GPCRが活性化されると、35S-γ-GTPが細胞膜に結合します。 これにより、放射性物質がFlashPlateの底、側面に接近します。

放射性物質がウェルの端に近い場合、35Sからのβエネルギーがシンチレータと相互作用し、シグナルを生成します。未結合の35S-γ- GTPは溶液中に浮遊し、ウェルに接近しないためシグナルを生成しません。

FlashPlateのウェルに細胞膜を結合させる方法は2つあります。基本的なFlashPlates(コーティングなし)を使用して、細胞膜をウェルに直接コーティングできます。FlashPlateウェルの内部は、ポリスチレンベースのシンチレータでコーティングされています。アゴニストによるGPCRへの結合は、GDPとGTPの交換につながります。そのため、Gαβγ複合体のGαに結合していたGDPは解離し、35S-γ-GTPに置き換えられます。

実験概要

FlashPlateアッセイ

主な準備物

・FlashPlate

・目的の受容体を発現する細胞膜

・35S-γ-GTP

・非標識の非加水分解性GTP(非特異的結合の測定のため)

・GDP、アゴニスト、アンタゴニスト、および必要に応じた試験化合物

・検出機器

35S-γ-GTP製品

Product number Radioactive Concentration Specific activity Buffer
NEG030H 462.5 MBq/mL 46.2TBq/mmol 10 mM Tricine pH 7.6, 10 mM DTT
NEG030X 37 MBq/mL 46.2TBq/mmol 10 mM Tricine pH 7.6, 10 mM DTT

プロトコル

h5-HT1B受容体が発現している細胞膜が結合したFlashPlateアッセイのサンプルプロトコルを示します。

プロトコル

 

FlashPlateアッセイのフロー

Direct plate-coating protocol(FlashPlate(コーティングなし)に細胞膜を直接コーティングするためのプロトコルの例):

h5-HT1B受容体を発現するCHO細胞の細胞膜を、2.5 mM CaCl2と1 mM MgCl2を含む25 mM HEPESバッファー(pH 7.4)で目的とする濃度に希釈します。

希釈した受容体の懸濁液(230μl)をFlashPlateマイクロプレートの各ウェルにピペットで移し、プレートを4℃で800 x g、10分間遠心分離します。

上澄みを除去し、プレートを4℃で一晩インキュベートします(3時間でも可能)。

使用前に、上記のHEPESバッファーに溶解した0.5% BSA 250μlを各ウェルに加え、室温で30分間放置した後、プレートを吸引して乾燥させ、非特異的結合部位をブロックします。

アッセイの最適化

・各試薬の濃度:0-10μM(GDP)、1-10 mM (MgCl2)、0-100 mM (NaCl)、および3-100μg/ mL(サポニン)からテストすることをお勧めします。

・インキュベーション時間:Direct plate-coating protocolを使用した実験では、吸引して30分後に反応を停止させたところ、すぐに読み取りが可能でしたので参考にしてください。

・アゴニストの用量反応曲線およびその他のアッセイも必要になる場合があります。

その他の情報

・NIHによるGTP結合アッセイのガイドはこちらからご参照ください。

ヒントとよくある質問

・SPAアッセイは、Gi共役型GPCRで最もよく機能します。

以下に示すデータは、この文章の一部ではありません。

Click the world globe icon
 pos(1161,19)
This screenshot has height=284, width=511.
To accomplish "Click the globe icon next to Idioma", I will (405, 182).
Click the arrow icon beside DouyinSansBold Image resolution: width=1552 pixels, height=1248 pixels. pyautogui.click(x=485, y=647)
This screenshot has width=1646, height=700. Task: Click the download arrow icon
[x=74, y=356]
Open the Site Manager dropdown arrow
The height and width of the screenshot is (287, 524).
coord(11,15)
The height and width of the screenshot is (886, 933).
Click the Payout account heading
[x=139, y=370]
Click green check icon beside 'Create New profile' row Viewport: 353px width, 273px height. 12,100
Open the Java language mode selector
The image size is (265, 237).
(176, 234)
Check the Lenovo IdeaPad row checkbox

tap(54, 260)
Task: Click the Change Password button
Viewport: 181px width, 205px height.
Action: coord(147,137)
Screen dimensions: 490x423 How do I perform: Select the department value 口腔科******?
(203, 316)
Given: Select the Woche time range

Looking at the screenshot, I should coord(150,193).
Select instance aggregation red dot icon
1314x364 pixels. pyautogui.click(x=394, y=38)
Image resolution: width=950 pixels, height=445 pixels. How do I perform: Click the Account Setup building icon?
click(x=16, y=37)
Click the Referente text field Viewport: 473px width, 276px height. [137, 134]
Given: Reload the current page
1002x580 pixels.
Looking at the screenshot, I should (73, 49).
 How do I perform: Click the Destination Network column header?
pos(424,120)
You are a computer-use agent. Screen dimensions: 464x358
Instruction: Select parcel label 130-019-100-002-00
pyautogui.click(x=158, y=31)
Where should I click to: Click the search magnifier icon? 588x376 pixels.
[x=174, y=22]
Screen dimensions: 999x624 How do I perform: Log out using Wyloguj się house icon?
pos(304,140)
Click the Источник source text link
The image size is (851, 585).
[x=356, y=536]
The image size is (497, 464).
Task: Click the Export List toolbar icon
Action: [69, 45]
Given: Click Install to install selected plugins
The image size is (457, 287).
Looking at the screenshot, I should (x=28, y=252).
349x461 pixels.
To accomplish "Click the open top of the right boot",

GsまたはGqタンパク質に対するGiの発現レベル、およびGTPに対するこれらGタンパク質の交換率の両方が影響し、通常GsおよびGq共役型受容体では非常に低いアッセイ感度となります。

・SPAアッセイは、アッセイバッファー中のGDP濃度、35S-γ-GTP、Mg2 +の濃度に特に影響を受けます。

・アッセイの際には、通常状態でのGTP結合レベルを決定するための非アゴニストコントロールと、非特異的結合コントロール(非標識の非加水分解性GTPを使用)を含めること。

・ウェルの中心に滴下することをお勧めします。ウェルの側面に沿って滴下すると、少量で作業するときに「トラッキング」と呼ばれる現象が発生し、液滴がウェルの側面に付着する可能性があります。この液滴が残りの溶液と混合しないため、ばらつきが大きくなり、カウントが減少します。

・細胞膜を直接FlashPlateに結合させる場合は、ピペッティング中にウェルの底を傷つけないように注意してください。カウントが減少します。

・化合物を添加した後は必ずチップを変えてください。キャリーオーバーにより測定結果に影響します。

・放射性リガンドを添加した後、プレートを覆い、暗所でインキュベートします。プレートが光にさらされると、シンチレータが励起する可能性があります。これにより、バックグラウンドノイズが増加し、結果に影響を与えます。

・インキュベーション中にプレートを振ったり回転させたりしないでください。プレートを回転または振ると、FlashPlateウェルの底にある液体がこぼれる可能性があります。したがって、シール等で覆われたFlashPlateを平らな面に置き、円を描くように動かして(2回転で十分)、静かに液体を混ぜることをお勧めします。多数のマイクロプレートを使用している場合は、それらを積み重ねてから、円を描くようにゆっくりと動かします。

・検出器を複数有する機器は正規化(ノーマライズ)することが重要です。機器が正規化されていない場合は、測定値の変動が大きくなります。個々の検出器は、最適に読み取るために正規化される必要があります。

・FlashPlateアッセイを初めて実施するときには、検出器のバックグラウンド除去を実行することが重要です。除去する際はアッセイに使用するものと同じタイプのプレートで行います。バックグラウンド除去により、より良いS/B(シグナル/バックグラウンド)値が得られます。

・非常に乾燥した環境で作業する場合は、静電気に注意してください。静電気は、カウントの異常値を引き起こします。たとえば、予想される値として300〜400 cpm程度のアッセイで、静電気が発生して10,000 cpmと計測されたことがありました。もし問題が発生した場合は、プレートを再度読み取るか、湿ったキムワイプでプレートの下部または側面を拭いてプレートを再度読み取ります。

データ分析

詳細はこちらをご覧ください。

引用文献

Cao, X. et al. Blockade of cannabinoid type 1 receptors augments the antiparkinsonian action of levodopa without affecting dyskinesias in 1-methyl-4-phenyl-1,2,3,6-tetrahydropyridine-treated rhesus monkeys. J Pharmacol Exp Ther 323, 318-26 (2007).

Gaibelet, G. et al. Cholesterol content drives distinct pharmacological behaviours of micro-opioid receptor in different microdomains of the CHO plasma membrane. Mol. Membr. Biol 25, 423-435 (2008).

Wan, Y. et al. Identification of full, partial and inverse CC chemokine receptor 3 agonists using 35S GTP-gamma-S binding. Eur. J. Pharmacol 456, 1-10 (2002).

Watson, J., Selkirk, J.V. & Brown, A.M. Development of Flashplate Technology to Measure 35S GTPyS Binding to Chinese Hamster Ovary Cell Membranes Expressing the Cloned Human 5-HTIB Receptor. J Biomol Screen 3, 101-105 (1998).